### MATERIAL FOR THE TASK
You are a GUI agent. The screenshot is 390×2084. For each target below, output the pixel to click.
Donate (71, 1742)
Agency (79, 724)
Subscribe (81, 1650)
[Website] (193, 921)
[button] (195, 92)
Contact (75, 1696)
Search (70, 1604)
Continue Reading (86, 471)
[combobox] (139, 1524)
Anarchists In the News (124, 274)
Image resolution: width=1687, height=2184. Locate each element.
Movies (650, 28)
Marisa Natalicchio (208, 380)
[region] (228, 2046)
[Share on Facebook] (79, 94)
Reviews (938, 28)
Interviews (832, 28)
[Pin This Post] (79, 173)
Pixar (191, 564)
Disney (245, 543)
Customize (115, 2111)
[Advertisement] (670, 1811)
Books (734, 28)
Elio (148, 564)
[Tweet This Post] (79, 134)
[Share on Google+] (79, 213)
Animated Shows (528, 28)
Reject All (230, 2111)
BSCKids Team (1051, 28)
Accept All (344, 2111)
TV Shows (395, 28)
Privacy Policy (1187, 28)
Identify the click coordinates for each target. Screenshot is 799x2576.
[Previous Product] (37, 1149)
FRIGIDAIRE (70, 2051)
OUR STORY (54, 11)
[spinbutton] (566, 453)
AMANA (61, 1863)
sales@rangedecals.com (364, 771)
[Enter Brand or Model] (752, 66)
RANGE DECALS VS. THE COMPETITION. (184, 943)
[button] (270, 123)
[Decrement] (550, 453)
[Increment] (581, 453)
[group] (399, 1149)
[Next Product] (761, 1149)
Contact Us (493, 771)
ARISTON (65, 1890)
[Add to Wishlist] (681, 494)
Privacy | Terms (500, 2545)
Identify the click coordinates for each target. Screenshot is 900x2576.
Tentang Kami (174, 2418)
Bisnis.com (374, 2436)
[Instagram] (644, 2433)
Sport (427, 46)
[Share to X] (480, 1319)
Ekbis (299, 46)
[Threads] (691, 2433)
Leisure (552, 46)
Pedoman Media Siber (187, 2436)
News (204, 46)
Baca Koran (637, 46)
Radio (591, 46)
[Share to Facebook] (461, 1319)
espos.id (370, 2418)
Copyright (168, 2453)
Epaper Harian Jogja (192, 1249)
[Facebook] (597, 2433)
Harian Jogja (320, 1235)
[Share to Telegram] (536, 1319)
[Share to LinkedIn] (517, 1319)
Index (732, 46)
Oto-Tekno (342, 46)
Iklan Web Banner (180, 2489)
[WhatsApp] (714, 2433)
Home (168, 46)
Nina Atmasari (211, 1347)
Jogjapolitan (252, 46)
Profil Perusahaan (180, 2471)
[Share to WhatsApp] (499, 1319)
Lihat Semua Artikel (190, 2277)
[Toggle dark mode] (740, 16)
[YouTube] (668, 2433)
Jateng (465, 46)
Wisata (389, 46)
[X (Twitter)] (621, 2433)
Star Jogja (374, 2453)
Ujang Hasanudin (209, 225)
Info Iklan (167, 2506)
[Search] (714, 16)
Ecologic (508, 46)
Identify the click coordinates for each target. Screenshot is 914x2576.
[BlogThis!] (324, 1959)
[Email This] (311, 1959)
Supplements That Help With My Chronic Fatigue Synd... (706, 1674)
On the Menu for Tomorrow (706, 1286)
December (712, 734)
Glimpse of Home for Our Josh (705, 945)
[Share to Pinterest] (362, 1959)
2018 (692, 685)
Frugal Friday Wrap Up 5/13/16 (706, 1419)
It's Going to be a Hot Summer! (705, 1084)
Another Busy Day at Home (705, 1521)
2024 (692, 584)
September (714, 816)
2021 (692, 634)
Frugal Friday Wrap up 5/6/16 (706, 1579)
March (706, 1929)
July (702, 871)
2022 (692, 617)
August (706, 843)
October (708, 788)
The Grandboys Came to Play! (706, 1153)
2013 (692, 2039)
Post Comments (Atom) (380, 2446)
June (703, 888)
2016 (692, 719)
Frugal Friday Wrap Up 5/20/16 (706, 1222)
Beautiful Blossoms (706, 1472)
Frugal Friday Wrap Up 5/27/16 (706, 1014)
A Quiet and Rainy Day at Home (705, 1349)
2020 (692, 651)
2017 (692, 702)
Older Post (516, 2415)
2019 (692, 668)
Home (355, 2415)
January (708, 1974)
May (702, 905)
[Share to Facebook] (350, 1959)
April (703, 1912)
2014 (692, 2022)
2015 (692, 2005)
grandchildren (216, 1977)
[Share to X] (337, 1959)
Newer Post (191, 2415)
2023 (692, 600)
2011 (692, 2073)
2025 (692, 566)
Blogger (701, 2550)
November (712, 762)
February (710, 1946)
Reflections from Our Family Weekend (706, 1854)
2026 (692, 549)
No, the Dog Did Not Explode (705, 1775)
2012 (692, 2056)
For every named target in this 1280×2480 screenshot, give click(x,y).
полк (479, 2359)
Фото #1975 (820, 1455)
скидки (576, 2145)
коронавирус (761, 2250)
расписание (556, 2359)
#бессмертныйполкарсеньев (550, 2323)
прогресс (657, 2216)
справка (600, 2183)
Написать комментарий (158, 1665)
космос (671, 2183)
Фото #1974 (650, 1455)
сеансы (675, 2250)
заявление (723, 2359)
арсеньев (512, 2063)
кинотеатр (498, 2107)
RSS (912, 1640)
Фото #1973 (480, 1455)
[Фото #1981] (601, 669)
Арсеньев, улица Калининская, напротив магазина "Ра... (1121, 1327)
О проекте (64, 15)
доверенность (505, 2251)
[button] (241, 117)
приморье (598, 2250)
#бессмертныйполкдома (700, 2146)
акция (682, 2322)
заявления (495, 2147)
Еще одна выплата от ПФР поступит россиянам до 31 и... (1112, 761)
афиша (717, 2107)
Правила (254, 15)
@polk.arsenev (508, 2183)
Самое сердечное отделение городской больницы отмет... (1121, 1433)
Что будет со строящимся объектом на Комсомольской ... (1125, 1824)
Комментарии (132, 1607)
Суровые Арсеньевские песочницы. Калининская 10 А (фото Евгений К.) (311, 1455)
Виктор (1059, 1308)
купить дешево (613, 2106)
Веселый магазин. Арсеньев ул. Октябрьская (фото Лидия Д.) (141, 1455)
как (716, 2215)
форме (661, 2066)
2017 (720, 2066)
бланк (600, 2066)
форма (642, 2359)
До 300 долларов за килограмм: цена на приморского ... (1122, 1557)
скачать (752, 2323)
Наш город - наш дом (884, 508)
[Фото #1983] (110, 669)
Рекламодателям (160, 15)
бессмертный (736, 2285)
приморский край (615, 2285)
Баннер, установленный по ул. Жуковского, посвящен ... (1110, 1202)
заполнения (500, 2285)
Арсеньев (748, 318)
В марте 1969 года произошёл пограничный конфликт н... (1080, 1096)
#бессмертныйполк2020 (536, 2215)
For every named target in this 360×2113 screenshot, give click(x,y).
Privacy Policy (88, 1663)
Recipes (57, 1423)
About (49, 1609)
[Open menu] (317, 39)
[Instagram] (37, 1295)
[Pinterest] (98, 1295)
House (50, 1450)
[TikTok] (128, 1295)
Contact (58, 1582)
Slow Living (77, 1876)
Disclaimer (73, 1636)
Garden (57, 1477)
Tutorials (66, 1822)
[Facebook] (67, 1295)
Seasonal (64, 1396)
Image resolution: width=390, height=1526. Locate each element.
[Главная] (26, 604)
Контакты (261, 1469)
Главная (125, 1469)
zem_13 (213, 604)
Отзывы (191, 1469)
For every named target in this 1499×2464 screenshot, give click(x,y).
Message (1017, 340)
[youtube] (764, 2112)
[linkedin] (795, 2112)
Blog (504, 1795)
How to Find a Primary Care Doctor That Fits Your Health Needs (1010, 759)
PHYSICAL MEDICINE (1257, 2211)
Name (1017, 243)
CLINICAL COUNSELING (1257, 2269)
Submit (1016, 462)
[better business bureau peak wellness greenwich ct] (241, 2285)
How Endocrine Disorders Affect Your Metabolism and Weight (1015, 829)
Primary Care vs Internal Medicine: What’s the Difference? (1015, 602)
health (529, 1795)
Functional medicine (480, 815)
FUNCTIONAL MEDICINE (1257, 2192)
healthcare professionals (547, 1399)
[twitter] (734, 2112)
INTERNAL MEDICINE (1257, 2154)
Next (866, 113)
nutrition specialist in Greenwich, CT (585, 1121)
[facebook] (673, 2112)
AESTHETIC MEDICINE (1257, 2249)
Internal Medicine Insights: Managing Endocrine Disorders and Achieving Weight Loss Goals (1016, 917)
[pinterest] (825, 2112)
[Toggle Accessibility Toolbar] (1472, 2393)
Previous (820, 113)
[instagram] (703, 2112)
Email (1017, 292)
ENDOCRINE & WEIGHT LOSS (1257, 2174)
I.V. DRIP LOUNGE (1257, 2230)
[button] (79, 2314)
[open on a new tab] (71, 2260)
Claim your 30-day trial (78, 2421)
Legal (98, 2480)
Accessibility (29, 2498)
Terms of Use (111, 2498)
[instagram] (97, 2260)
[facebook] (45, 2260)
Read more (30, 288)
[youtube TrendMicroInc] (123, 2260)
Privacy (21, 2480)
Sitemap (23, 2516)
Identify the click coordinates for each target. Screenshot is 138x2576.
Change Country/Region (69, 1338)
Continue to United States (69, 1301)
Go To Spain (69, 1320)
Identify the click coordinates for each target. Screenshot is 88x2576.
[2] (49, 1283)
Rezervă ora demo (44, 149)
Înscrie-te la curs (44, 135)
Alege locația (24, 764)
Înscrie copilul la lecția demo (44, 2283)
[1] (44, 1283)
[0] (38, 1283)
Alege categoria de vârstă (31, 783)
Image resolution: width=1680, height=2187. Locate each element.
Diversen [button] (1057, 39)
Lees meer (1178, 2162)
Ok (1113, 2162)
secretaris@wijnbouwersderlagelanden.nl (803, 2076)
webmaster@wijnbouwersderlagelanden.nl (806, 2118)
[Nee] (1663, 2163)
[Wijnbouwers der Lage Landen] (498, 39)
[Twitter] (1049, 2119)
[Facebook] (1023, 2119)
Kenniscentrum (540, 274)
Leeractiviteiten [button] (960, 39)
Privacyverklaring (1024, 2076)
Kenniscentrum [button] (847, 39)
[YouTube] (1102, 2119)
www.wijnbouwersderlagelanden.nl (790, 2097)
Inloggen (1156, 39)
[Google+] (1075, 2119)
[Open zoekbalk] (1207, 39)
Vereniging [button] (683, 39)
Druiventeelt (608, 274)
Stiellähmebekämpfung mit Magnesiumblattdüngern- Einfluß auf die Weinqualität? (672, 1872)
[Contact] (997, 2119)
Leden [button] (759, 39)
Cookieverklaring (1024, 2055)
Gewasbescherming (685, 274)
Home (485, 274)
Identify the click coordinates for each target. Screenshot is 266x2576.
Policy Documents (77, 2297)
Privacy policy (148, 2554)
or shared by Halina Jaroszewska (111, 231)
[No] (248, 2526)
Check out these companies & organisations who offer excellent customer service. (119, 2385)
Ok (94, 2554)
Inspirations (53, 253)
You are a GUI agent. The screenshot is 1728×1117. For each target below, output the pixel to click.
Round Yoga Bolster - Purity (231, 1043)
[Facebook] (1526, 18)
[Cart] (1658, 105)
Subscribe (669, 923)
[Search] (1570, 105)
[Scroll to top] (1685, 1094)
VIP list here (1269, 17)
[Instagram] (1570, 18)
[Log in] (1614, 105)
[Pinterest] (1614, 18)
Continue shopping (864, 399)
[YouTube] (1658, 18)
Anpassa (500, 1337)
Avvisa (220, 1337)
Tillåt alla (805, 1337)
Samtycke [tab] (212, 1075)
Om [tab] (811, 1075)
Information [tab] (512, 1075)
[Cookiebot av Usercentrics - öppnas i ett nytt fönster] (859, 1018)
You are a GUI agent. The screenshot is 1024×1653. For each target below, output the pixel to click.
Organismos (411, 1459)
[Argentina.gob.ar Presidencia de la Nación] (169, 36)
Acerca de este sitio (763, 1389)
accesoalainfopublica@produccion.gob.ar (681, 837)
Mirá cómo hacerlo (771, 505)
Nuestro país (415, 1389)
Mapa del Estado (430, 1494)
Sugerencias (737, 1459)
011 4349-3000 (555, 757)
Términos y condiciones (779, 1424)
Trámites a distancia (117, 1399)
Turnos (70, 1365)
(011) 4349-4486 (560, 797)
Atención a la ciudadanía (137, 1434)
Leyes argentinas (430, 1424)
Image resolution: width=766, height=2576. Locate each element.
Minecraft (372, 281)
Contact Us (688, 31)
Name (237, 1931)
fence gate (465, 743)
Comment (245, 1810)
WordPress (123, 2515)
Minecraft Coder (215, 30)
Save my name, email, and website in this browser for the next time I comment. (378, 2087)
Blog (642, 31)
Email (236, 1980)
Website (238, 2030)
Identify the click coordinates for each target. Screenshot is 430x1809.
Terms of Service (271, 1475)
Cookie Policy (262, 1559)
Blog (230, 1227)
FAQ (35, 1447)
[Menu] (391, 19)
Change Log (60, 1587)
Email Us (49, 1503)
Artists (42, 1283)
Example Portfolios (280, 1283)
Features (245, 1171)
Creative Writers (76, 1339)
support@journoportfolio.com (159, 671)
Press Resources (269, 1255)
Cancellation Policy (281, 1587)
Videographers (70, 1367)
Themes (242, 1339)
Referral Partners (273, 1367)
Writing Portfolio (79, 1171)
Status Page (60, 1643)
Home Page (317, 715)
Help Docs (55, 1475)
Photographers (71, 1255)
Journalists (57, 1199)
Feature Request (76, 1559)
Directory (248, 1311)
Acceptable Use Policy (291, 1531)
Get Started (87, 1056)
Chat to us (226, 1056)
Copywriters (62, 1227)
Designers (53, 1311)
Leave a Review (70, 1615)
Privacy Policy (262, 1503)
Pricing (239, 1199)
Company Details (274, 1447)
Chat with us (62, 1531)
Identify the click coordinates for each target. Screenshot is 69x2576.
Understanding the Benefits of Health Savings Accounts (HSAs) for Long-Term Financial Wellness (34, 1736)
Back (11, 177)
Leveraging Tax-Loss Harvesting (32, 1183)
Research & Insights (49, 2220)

### DIRECTIONS FOR THIS TASK
Write out the records above exactly, from the opening line to the line with "[Tweet This Post] (79, 134)", including both, with nothing added.

### SOLVED EXERCISE
You are a GUI agent. The screenshot is 390×2084. For each target below, output the pixel to click.
Donate (71, 1742)
Agency (79, 724)
Subscribe (81, 1650)
[Website] (193, 921)
[button] (195, 92)
Contact (75, 1696)
Search (70, 1604)
Continue Reading (86, 471)
[combobox] (139, 1524)
Anarchists In the News (124, 274)
Image resolution: width=1687, height=2184. Locate each element.
Movies (650, 28)
Marisa Natalicchio (208, 380)
[region] (228, 2046)
[Share on Facebook] (79, 94)
Reviews (938, 28)
Interviews (832, 28)
[Pin This Post] (79, 173)
Pixar (191, 564)
Disney (245, 543)
Customize (115, 2111)
[Advertisement] (670, 1811)
Books (734, 28)
Elio (148, 564)
[Tweet This Post] (79, 134)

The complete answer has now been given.